Re: [rt-users] Pg FTS query works, RT search returns 0 results ( was: '.' as delimiter/boundary breaks domain name searches)

2015-09-03 Thread Jeff Blaine
>> * An RT 4.2.12 search for the same string returns 0 results[2].
>>   I'm 98% certain the ticket *is* indexed though as other queries
>>   return it[2].

...

> Is the ticket in question a merged ticket?  You had a mail from the
> same timeframe which dealt with merged ticket FTS, which is a known
> bug: https://issues.bestpractical.com/Ticket/Display.html?id=9370
> Sadly, there's not good solution to that bug at this time.
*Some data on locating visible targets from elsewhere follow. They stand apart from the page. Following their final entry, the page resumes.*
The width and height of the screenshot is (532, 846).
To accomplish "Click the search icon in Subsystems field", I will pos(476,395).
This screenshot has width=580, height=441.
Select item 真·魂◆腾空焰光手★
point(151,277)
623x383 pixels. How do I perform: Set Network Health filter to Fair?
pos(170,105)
I'm losing what little is left of my mind, apparently. I looked last
week at the problem ticket and could swear it had no merging in its
history. Looking today, I see it *does*.

> perl -MRT=-init -le 
> '$t=RT::Tickets->new(RT->SystemUser);$t->FromSQL("@ARGV");print 
> $t->BuildSelectQuery' \
> "Content LIKE 'f...@domain.com'"

Handy! Used this to generate the SQL. Pasted the SQL into psql for kicks
and got the unfortunately now-expected 0 results. Filed this snippet
away for later.

Thanks Alex.

Jeff


Re: [rt-users] Pg FTS query works, RT search returns 0 results ( was: '.' as delimiter/boundary breaks domain name searches)
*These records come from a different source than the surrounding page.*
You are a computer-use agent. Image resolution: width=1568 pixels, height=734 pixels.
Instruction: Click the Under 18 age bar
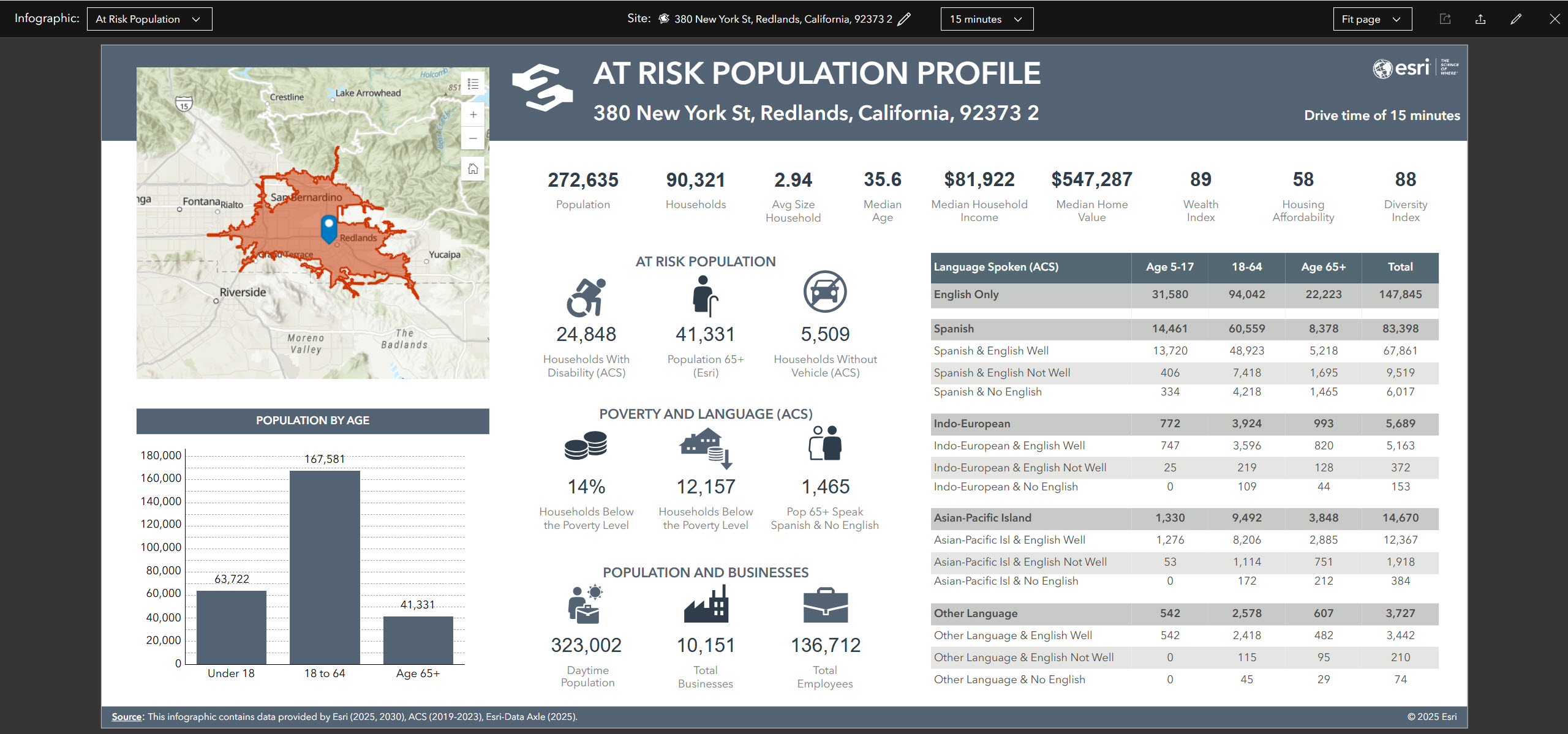(232, 627)
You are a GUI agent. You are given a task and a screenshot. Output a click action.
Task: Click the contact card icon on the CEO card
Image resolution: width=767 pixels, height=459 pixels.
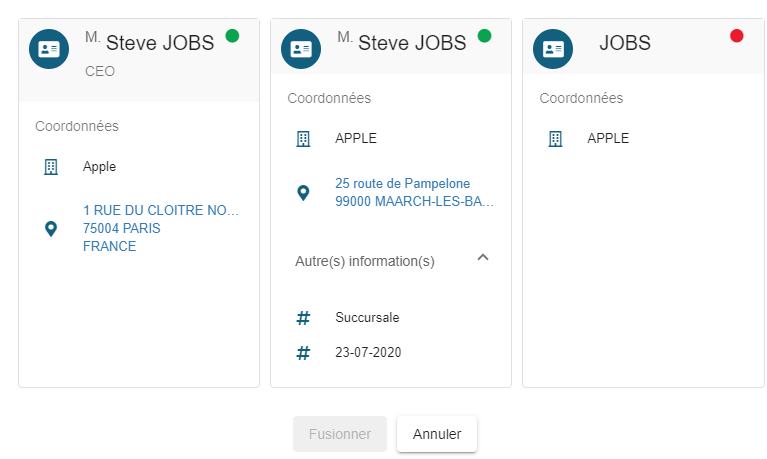click(x=49, y=49)
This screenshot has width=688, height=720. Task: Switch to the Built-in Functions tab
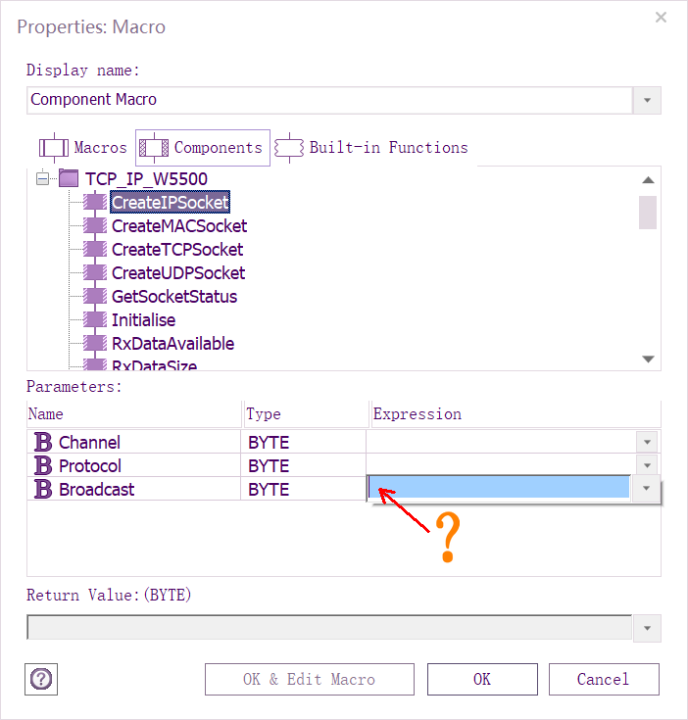click(372, 148)
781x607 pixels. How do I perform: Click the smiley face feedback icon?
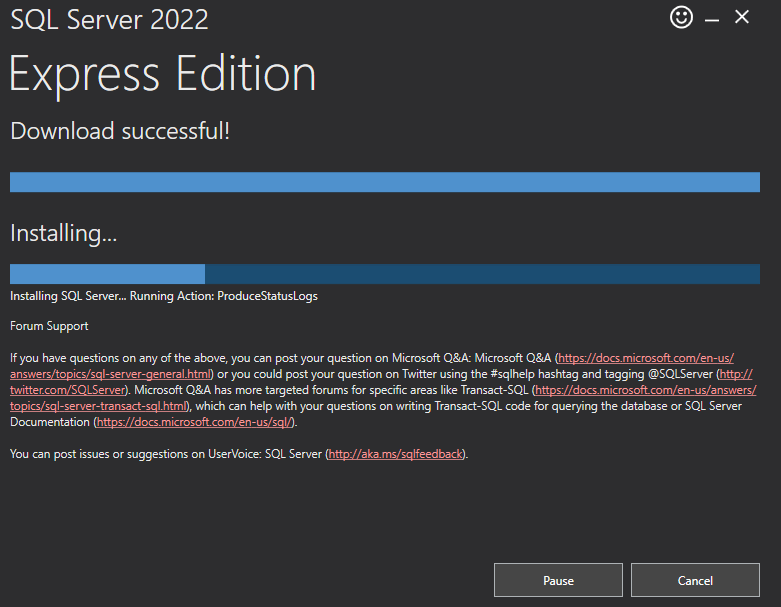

2015-09-01 Thread Alex Vandiver
On Mon, Aug 31, 2015 at 09:39:19AM -0400, Jeff Blaine wrote:
> I'm reviving this one time in case anyone has further ideas.
> 
> * PostgreSQL 8.4.20 (RHEL 6.6) with FTS does the right
>   thing when parsing an email address[1]
> 
> * An RT 4.2.12 search for the same string returns 0 results[2].
>   I'm 98% certain the ticket *is* indexed though as other queries
>   return it[2].
> 
> * The rt-fulltext-indexer script runs every 10 minutes and has
>   no errors.

Is the ticket in question a merged ticket?  You had a mail from the
same timeframe which dealt with merged ticket FTS, which is a known
bug: https://issues.bestpractical.com/Ticket/Display.html?id=9370
Sadly, there's not good solution to that bug at this time.

Otherwise, seeing the query RT is generating, and stripping clauses
out of it until it matches, is likely your best bet.  You can see the
SQL generated from a TicketSQL query by running:

perl -MRT=-init -le 
'$t=RT::Tickets->new(RT->SystemUser);$t->FromSQL("@ARGV");print 
$t->BuildSelectQuery' \
"Content LIKE 'f...@domain.com'"

  - Alex


Re: [rt-users] Pg FTS query works, RT search returns 0 results ( was: '.' as delimiter/boundary breaks domain name searches)

2015-08-31 Thread Bill Cole

On 31 Aug 2015, at 9:39, Jeff Blaine wrote:


I'm reviving this one time in case anyone has further ideas.

* PostgreSQL 8.4.20 (RHEL 6.6) with FTS does the right
thing when parsing an email address[1]


I question that.

I know that with Pg 9.0 the FTS indexer does arguably "right" things in 
parsing email addresses, hostnames, and IP addresses BUT that behavior 
effectively hides the octets inside an IP, the host and domain name 
elements in a hostname, and the local and domain parts of an email 
address. For our business (customized hosting & related services) this 
made the indexing do more harm than good. We have adequate capacity (and 
suitable config) on our DB server to handle most of the searches we need 
to do in reasonable time without the indexing, so we disabled it.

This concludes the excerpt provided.